It’s a bit too soon, arguably, to do a full postmortem on the book The Population Bomb and especially on related debates – given the global population continues to rapidly rise and is heading towards 9 or 9.5 billion by mid-century – but lately I spotted some interesting revisiting of the book, its impacts, and the emergence of related social movements and debates. It’s worth checking out, e.g. see:
The Unrealized Horrors of Population Explosion
The related video by the Retro Report: http://www.nytimes.com/video/us/100000003712862/the-population-bomb.html
Why ‘The Population Bomb’ Bombed
One of the sections of the Retro Report video that really got my attention was Paul Erhlich’s rationale for the confident and seemingly authoritative tone throughout the book. He stated that “I expressed more certainty because I was trying to bring people to get something done”. That’s a common ploy.
And Ehrlich himself back in 2009 revisited his work back in a paper entitled The Population Bomb Revisited’ which is co-authored with his wife. They reflected on the use of scenarios, writing that:
The biggest tactical error in The Bomb was the use of scenarios, stories designed to help one think about the future. Although we clearly stated that they were not predictions and that “we can be sure that none of them will come true as stated,” (p. 72) – their failure to occur is often cited as a failure of prediction. In honesty, the scenarios were way off, especially in their timing (we underestimated the resilience of the world system). But they did deal with future issues that people in 1968 should have been thinking about – famines, plagues, water shortages, armed international interventions by the United States, and nuclear winter (e.g., Ehrlich et al. 1983, Toon et al. 2007) – all events that have occurred or now still threaten. We also didn’t realize that many commentators would assume that our analysis in The Population Bomb comprised our last thoughts on the subject… (pp.67-68)
Although the book did contain some scenarios (see Chapter 2 entitled The Ends of the Road), which are noted above, overall I find his defense a bit rich. Consider the opening sentences of the book: “the battle to feed all of humanity is over. In the 1970s and 1980s hundreds of millions of people will starve to death in spite of any crash programmes embarked upon now”. The most “rosy” scenario that is presented in The Population Bomb “presumes the death by starvation of as many as a billion people” (p. 81).

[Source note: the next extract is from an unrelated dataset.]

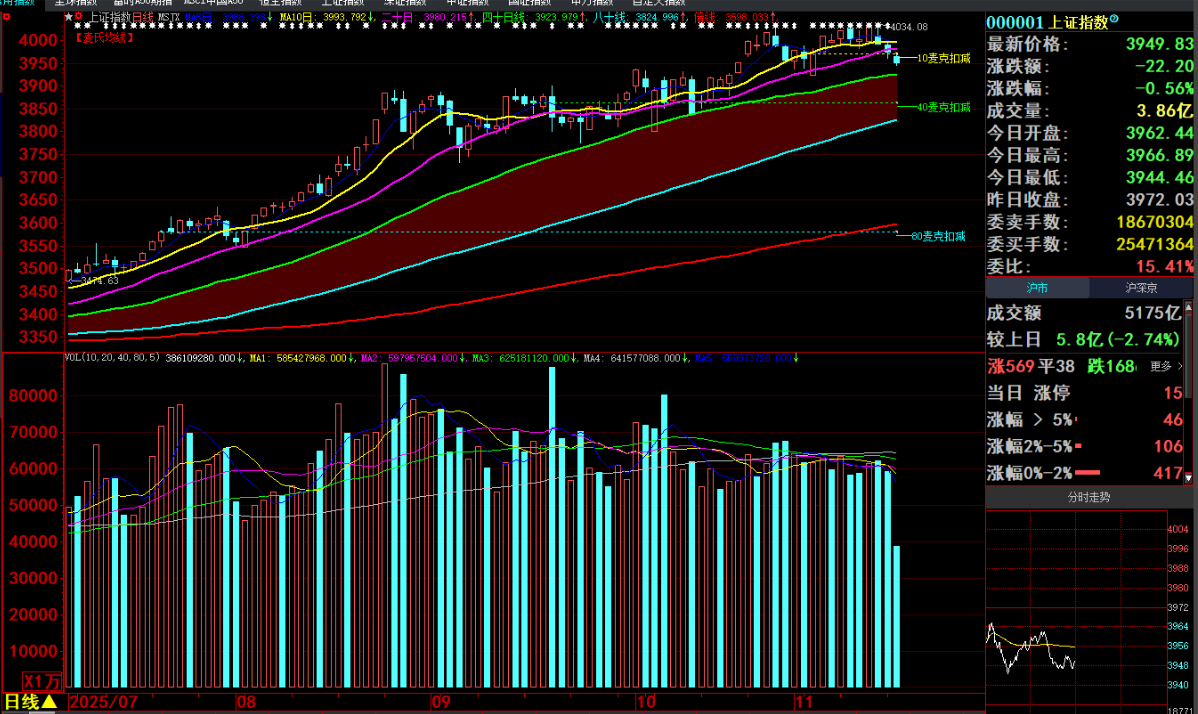
Task: Open the 日线 period selector
Action: click(30, 702)
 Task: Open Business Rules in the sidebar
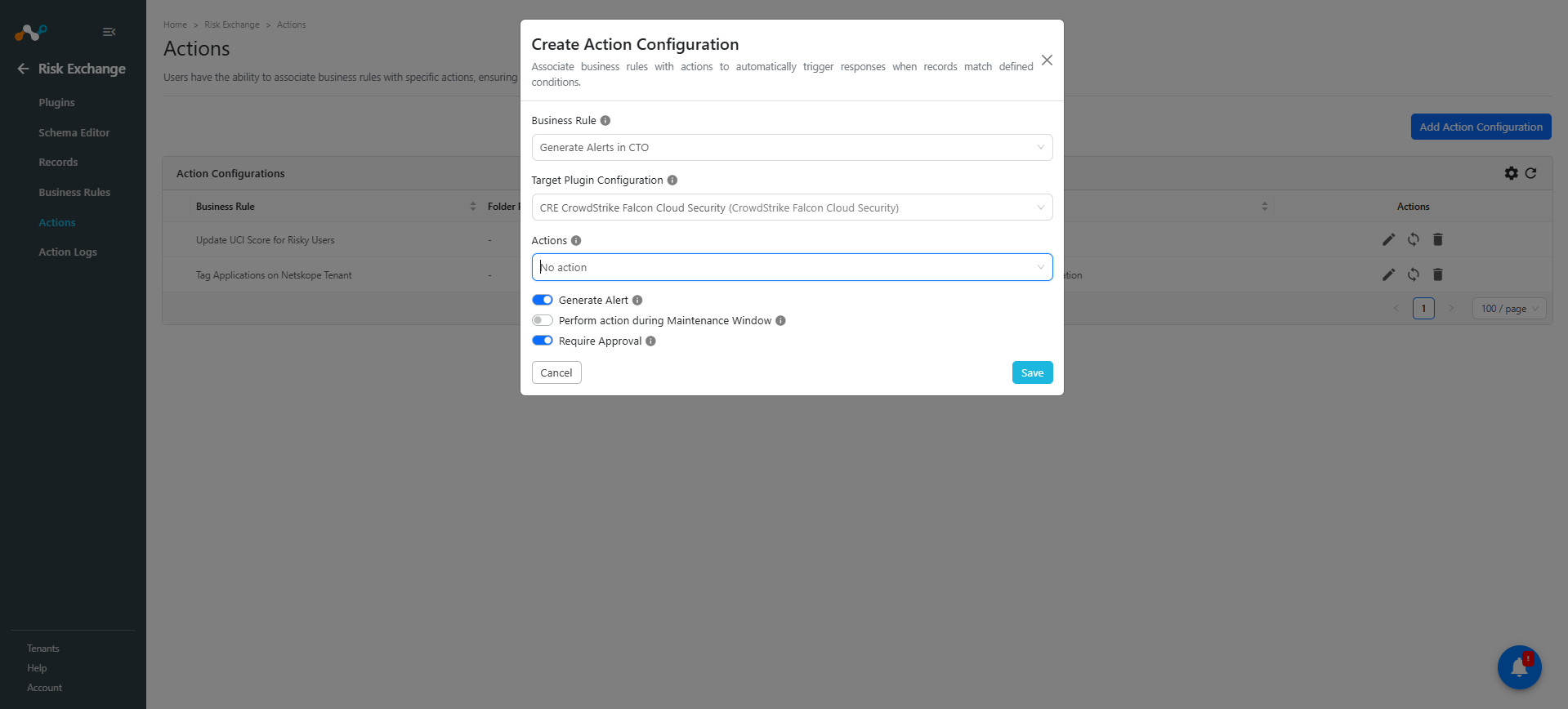point(74,192)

What followed publication of the book and Ehrlich’s rising fame (along with many other factors, of course) is fascinating and disturbing, such as the sterilization programs in India, related coercion and abuses, US Presidents campaigning on related issues (Richard Nixon). Indeed, one day I’d like to study in more detail the global population control movement given its influence and importance especially during the 20th century and its use of the spectre of the future to justify enormous social engineering experiments. (E.g. see the book Fatal Misconception: The Struggle to Control World Population).
Additionally, the book nicely illustrates that some things are much harder to predict than others. Justin Fox, writing for Bloomberg, notes that Ehrlich did get some things right (e.g. he accurately forecast in the book that global population would double by 2005) but also noted that “what Ehrlich famously got wrong was the planet’s carrying capacity”. Also interesting is that Ehrlich was aware of many in-progress innovations that could lead to an inflection point of global agricultural productivity but he discounted the possibility (or at least saw it as less likely than the catastrophes he forecasted).
The Ehrlichs remain defiant arguing that “The [Population] Bomb did exactly what we had hoped … It was thus a successful tract, and we’re proud of it”. Perhaps this is just willful blindness to the darksides, horrors and mistakes of efforts to control world population that the book contributed to.
Perhaps more fundamental is Ehrlich’s recognition that “science never produces certainty”, which conflicted with his desire to express sufficient certainty in order to “bring people to get something done”. In resolving this conflict Ehrlich appears, by his own admission, to have expressed more certainty than the evidence supported in order to promote/justify certain lines of action. This arguably helps to illustrate why the generation and sustaining of expectations is often an inherently political process.